2. Scale-up/scale-out will be a challenge. Before companies get to the packaging stage, they’ll need commercial-grade manufacturing processes. It’s one (amazing) thing to create a cell-based therapy or device in a specialized research lab, but it’s entirely another to create repeatable, standardized manufacturing on a larger scale where cell growth and manipulation are involved. As Rosemarie Hunziker, PhD, of the National Institute of Biomedical Imaging and Bioengineering, says, “Cells are going to be the operative word,” explaining that it’s a challenge to obtain cells in a reproducible, sterile way. The cells must proliferate within the bounds wanted—without detrimental features like tumors—and transported in their own local environment. “Cells don't stay put unless you anchor them. Scaffolding is important. … Conditioning the cells with the mechanical and electrical stimuli that they face in the body makes them mature into the types of cells and organs that we’d expect,” she notes.

3D printing will come into play, as device developers figure out how to make scaffolds on the fly but also in conjunction with the cells so that the device is ready for use. Bioreactor development is also an important area that requires focus.

3. The good news is that organizations are already working on the manufacturing–level readiness to meet these needs—The National Institute for Innovation in Manufacturing Biopharmaceuticals (NIMBL) and the Advanced Regenerative Manufacturing Institute (ARMI)—by developing scalable processes for cell- and tissue-based technologies. 

Hunziker explains, “When people think about innovations in manufacturing, they think about airplanes, automobiles and IT, not biologics. But there is enormous opportunity for improvement in biologic products. NIMBL is very broad in its research, from improving process engineering for small molecules, through enabling production of biologics (like some antibodies and/or growth factors) that have been highly challenging, to forging the trail for new manufacturing processes for cell-based therapies. Such innovation requires new research in science and engineering, but another critical piece is the training of the next generation of performers, from the PhDs inventing the technology down to the techs working with the equipment.”

“American innovation has been world famous for decades, and this invention space is ripe for a cornucopia of benefits, both medical and economic,” she adds.

4. FDA understands the need for flexibility and human resources in approving novel treatments such as regenerative medicines. “It was easier when change was slow. With recent advances, it’s become a full-time job keeping up with scientific advances,” says Peter W. Marks, MD, PhD, Director of FDA’s Center for Biologics Evaluation and Research (CBER). In approving the recent CAR-T cell treatment, Kymriah, an important dialogue started. “FDA had to be flexible, and couldn’t specify a set number of cells, there had to be a range.”

Hiring the appropriate workforce is also key. Marks says that in a good job market, government jobs are not quite as attractive. “But we have the potential to make it attractive.

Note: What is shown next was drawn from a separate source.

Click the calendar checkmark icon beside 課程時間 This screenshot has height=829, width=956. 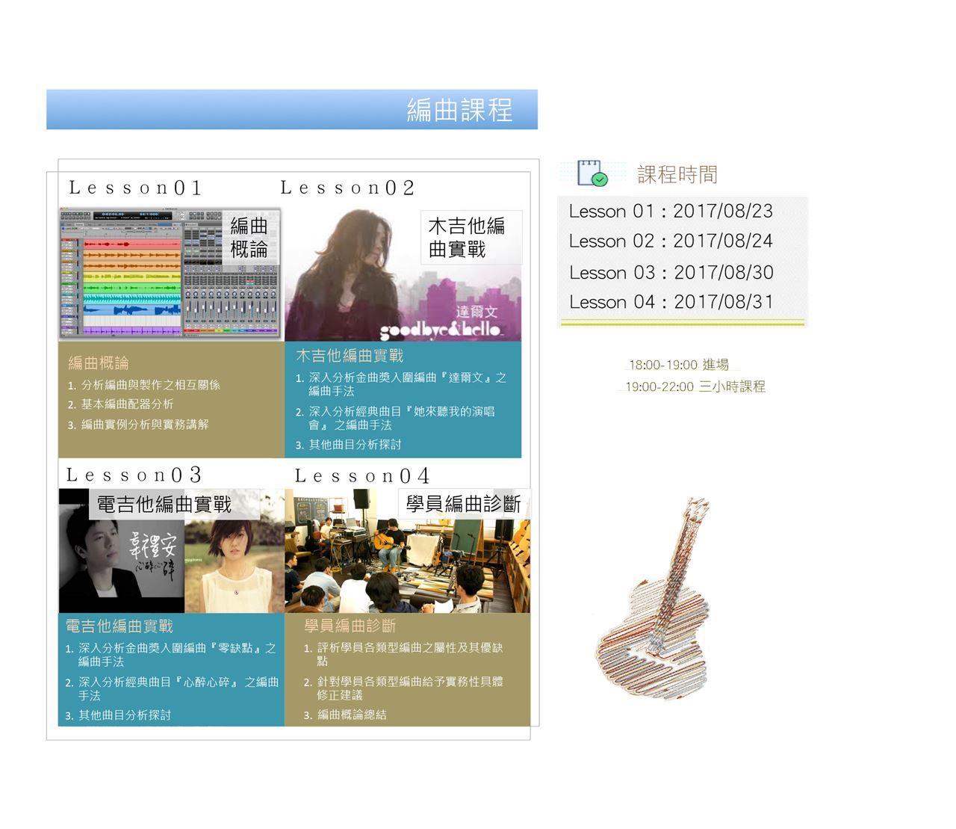pyautogui.click(x=592, y=173)
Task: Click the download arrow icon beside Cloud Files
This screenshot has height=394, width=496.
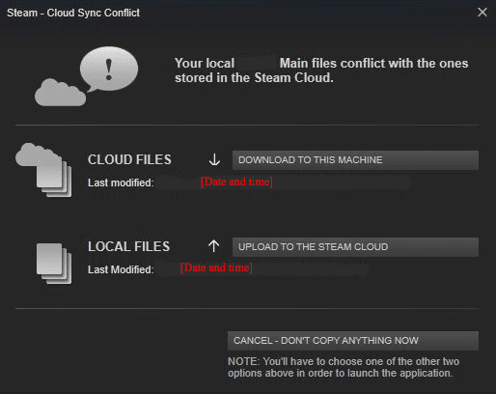Action: 214,159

We were given some new provisions by Congress” which include the ability to pay professionals with biomedical expertise higher salaries, above the civil service standard. Marks is hopeful that human resources in government can be improved, admitting that they can be “suboptimal” at times. (It took three tries to get his own hiring letter error-free.)

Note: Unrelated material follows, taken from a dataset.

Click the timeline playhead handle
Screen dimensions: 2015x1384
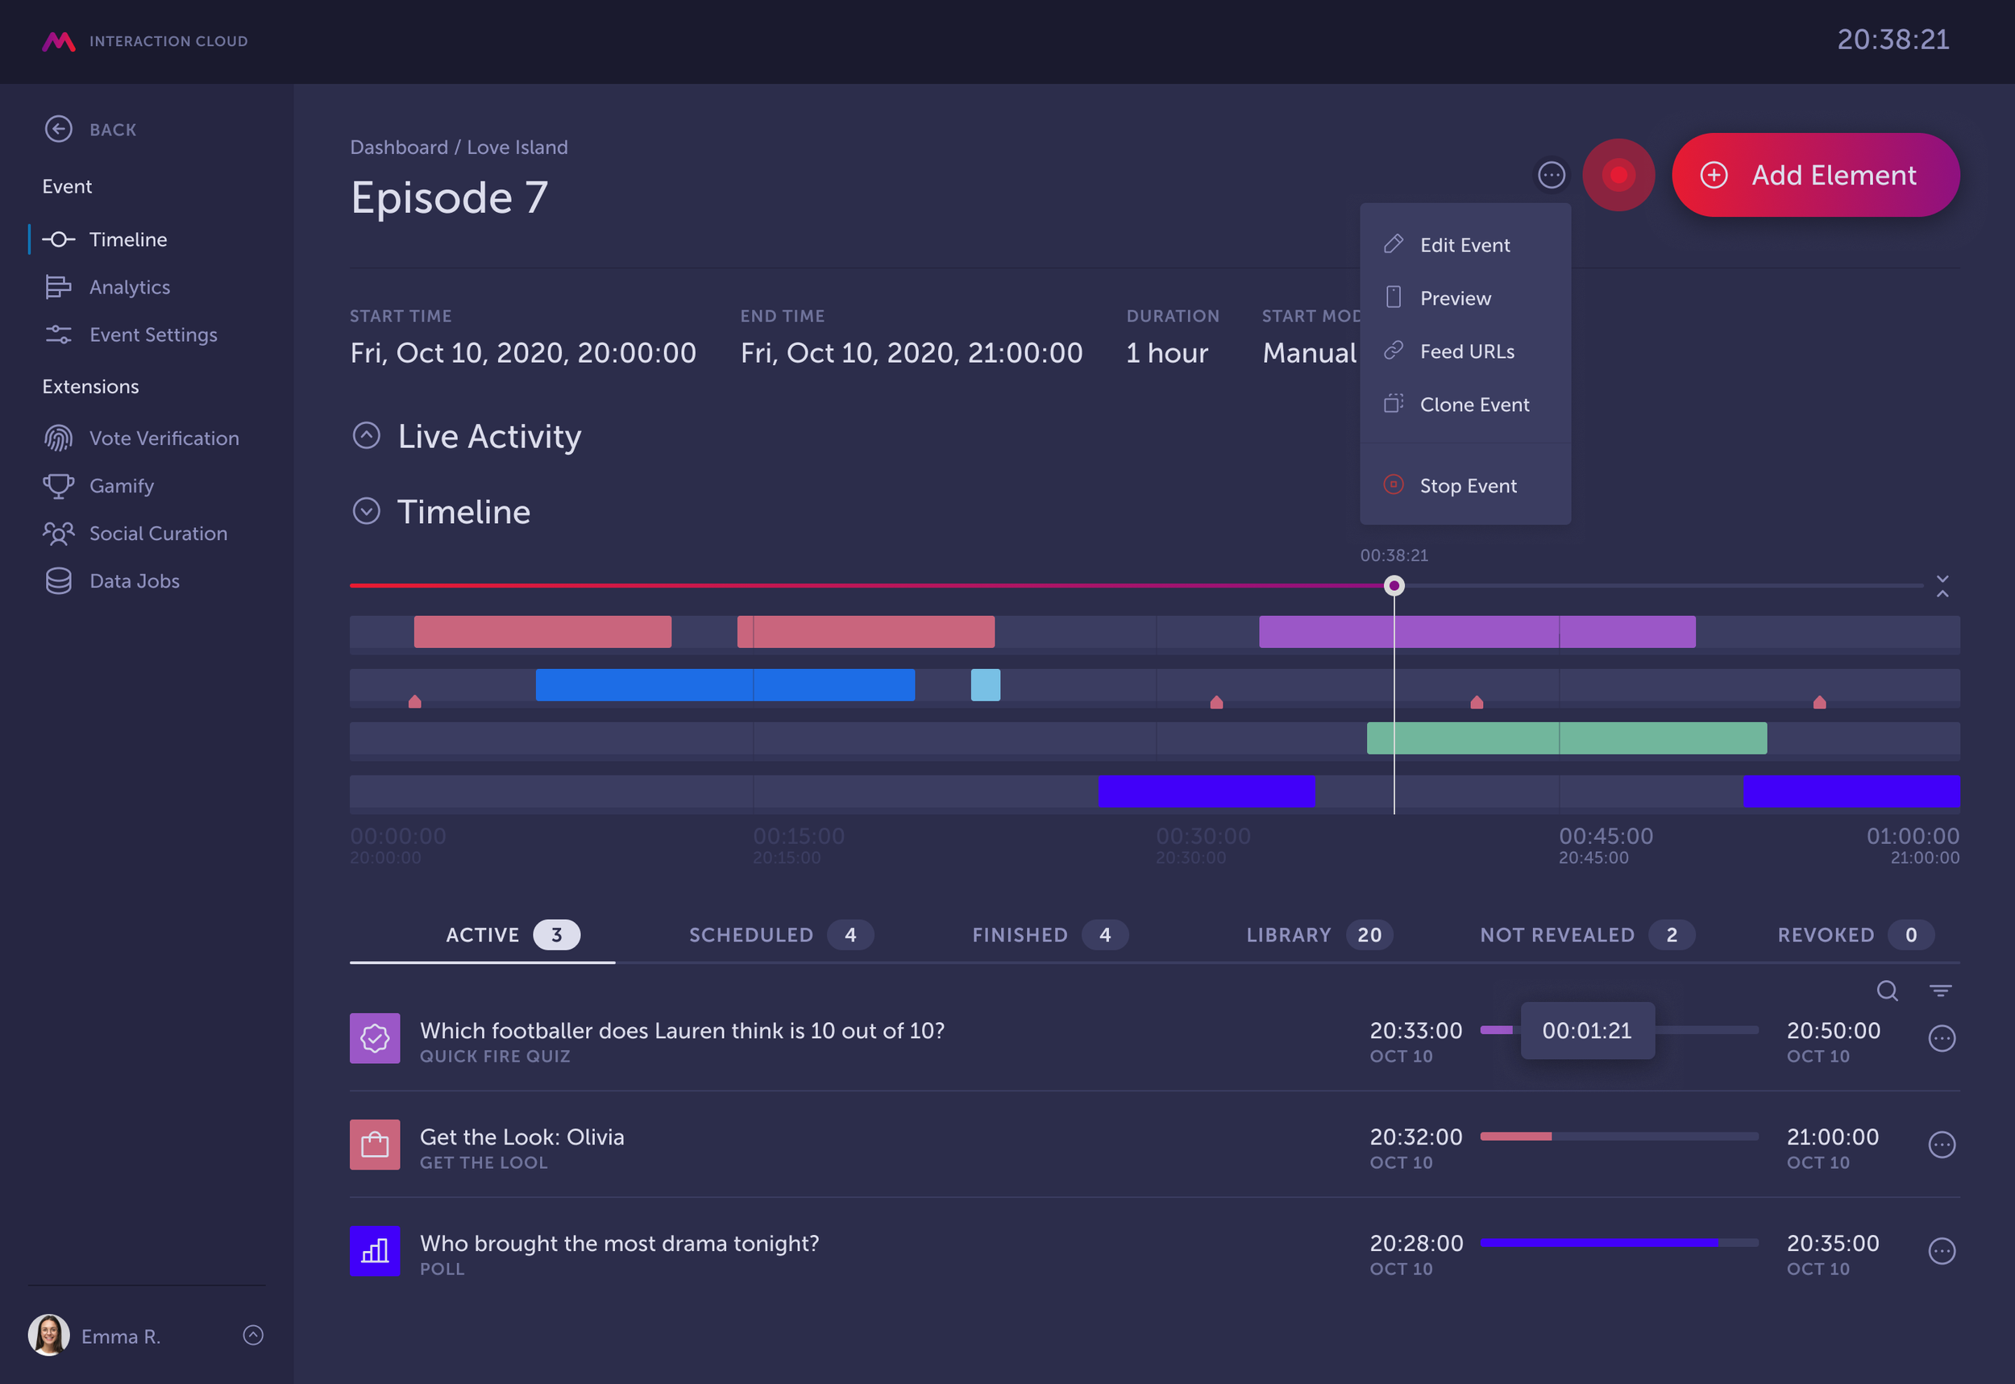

5. Tissue chips will teach us a lot about manufacturing. Lungs, livers and other organs on chips are useful in determining things like early toxicology profiles for a given drug. But they’re also powerful teaching tools in how to assemble implantable tissues and organs as well. By reproducing complex conditions and functions like those in the liver, researchers can learn valuable lessons in building the proper scaffolding, biomechanics and environmental conditioning.